Outre l’insécurité chronique, la flambée des prix au premier trimestre, malgré une politique monétaire souple, a également pesé dans la décision de révision du budget initial. Le document officiel évoque une obligation d’adapter les dépenses publiques pour répondre aux impératifs du moment, notamment en matière de sécurité, de santé et de protection sociale.
Le budget rectificatif ambitionne une stabilisation du cadre macroéconomique. La croissance économique est désormais projetée à 0,5 %, soit une réduction de moitié par rapport à l’objectif initial de 1 %. Les recettes fiscales devraient toutefois connaître une légère progression, atteignant 217,54 milliards de gourdes contre 215,6 milliards précédemment. Le taux de pression fiscale est évalué à 5 %, tandis que l’inflation, revue à la hausse, est estimée à 29,7 %. Les émissions nettes de trésorerie restent inchangées à 16,2 milliards de gourdes.
*Priorité à la sécurité et à la protection sociale*
Le volet sécuritaire absorbe une part significative des réajustements : le budget de la Police nationale connaît une hausse de 9,4 %, passant de 35,6 à 38,9 milliards de gourdes. Parallèlement, les fonds alloués au Programme Multisectoriel pour l’apaisement social et la réinsertion des groupes vulnérables sont revus à la hausse, passant de 3,8 à 6,4 milliards.

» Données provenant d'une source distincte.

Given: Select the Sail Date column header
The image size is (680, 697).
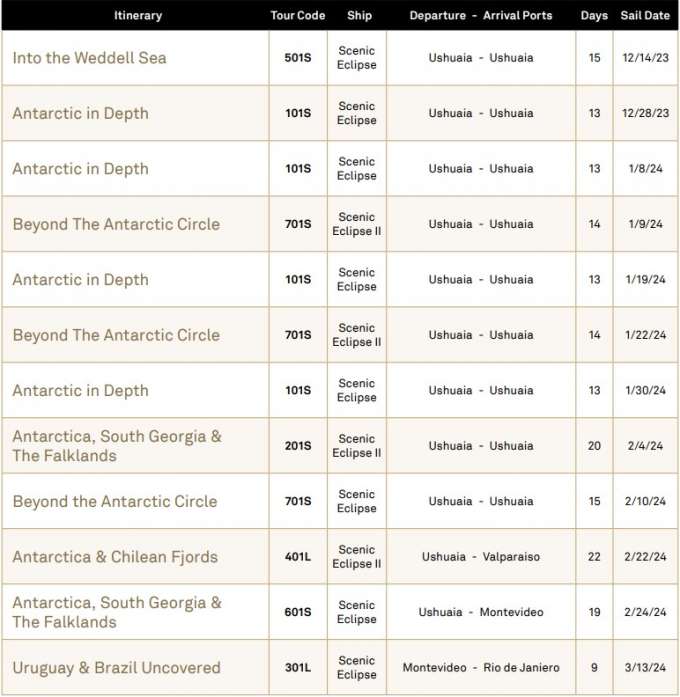Looking at the screenshot, I should (645, 16).
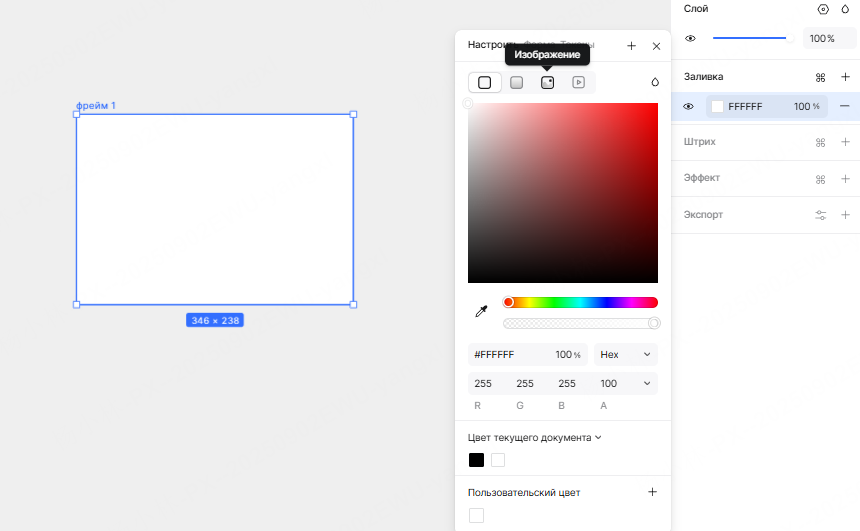Open the Экспорт settings sliders icon

pyautogui.click(x=821, y=215)
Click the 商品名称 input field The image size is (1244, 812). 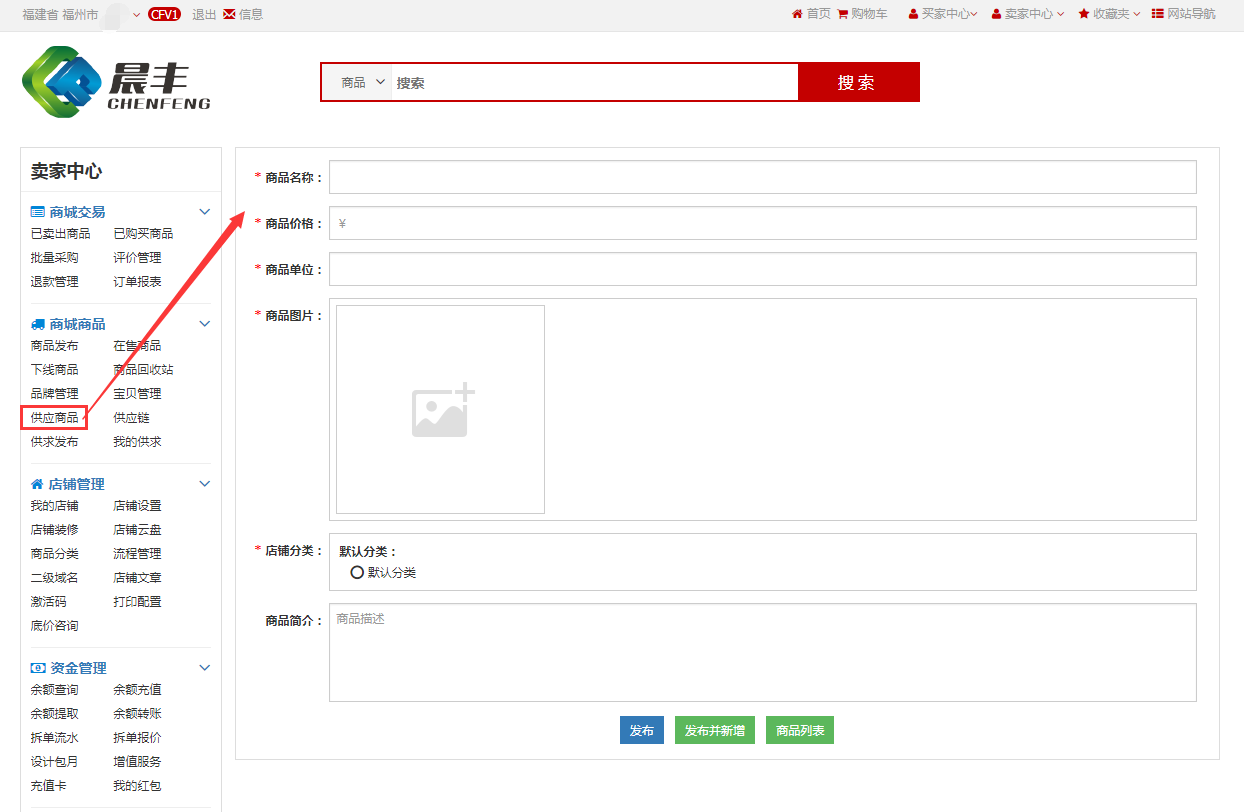pyautogui.click(x=762, y=177)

Cette allocation s’inscrit dans une logique d’apaisement et de stabilité, ciblant les populations les plus affectées par les violences, les déplacements forcés et l’exclusion économique.
Dans une volonté de relancer la production nationale, le gouvernement introduit plusieurs mesures fiscales incitatives. Les droits d’accises sur les boissons alcoolisées importées restent fixés à 30 %, tandis que ceux appliqués aux produits similaires fabriqués localement sont passés de 15 % à 6 %. Les boissons énergisantes locales bénéficient également d’un allègement, avec un taux révisé à 10 % contre 15 % auparavant.
Par ailleurs, la période d’octroi des incitations fiscales est étendue de 7 à 10 ans, notamment pour les investissements stratégiques définis dans la loi sur le Code des investissements, afin d'encourager les acteurs économiques à réancrer leur activité sur le territoire national.
Le budget rectificatif introduit également de nouveaux mécanismes de soutien à certaines catégories professionnelles. Des cartes de débit seront émises au bénéfice du personnel éducatif public, et des crédits supplémentaires sont alloués au « Basket Fund » destiné aux prochaines échéances électorales et référendaires.
Une ligne budgétaire spéciale vise à compenser la réduction du soutien de l’USAID, particulièrement dans les secteurs de la santé publique et de l’aide alimentaire. En parallèle, des ressources sont allouées à des institutions récemment ré dynamisées , telles que la CNDDR, chargée du désarmement et de la réinsertion.
Enfin, le gouvernement a annoncé des mesures administratives pour fluidifier l’exécution des dépenses publiques. Celles-ci incluent la révision des seuils de passation des marchés publics et l’assouplissement des conditions liées aux contrats de location des bâtiments administratifs.
Le budget rectificatif 2024-2025 s’inscrit comme une tentative de rupture avec une gestion budgétaire figée et déconnectée des réalités urgentes. En misant sur la sécurité, la résilience économique et la cohésion sociale, l’administration Fils-Aimé cherche à redonner un cap à l’État haïtien, en espérant amorcer une sortie progressive de la spirale de crises qui paralyse le pays depuis trop longtemps.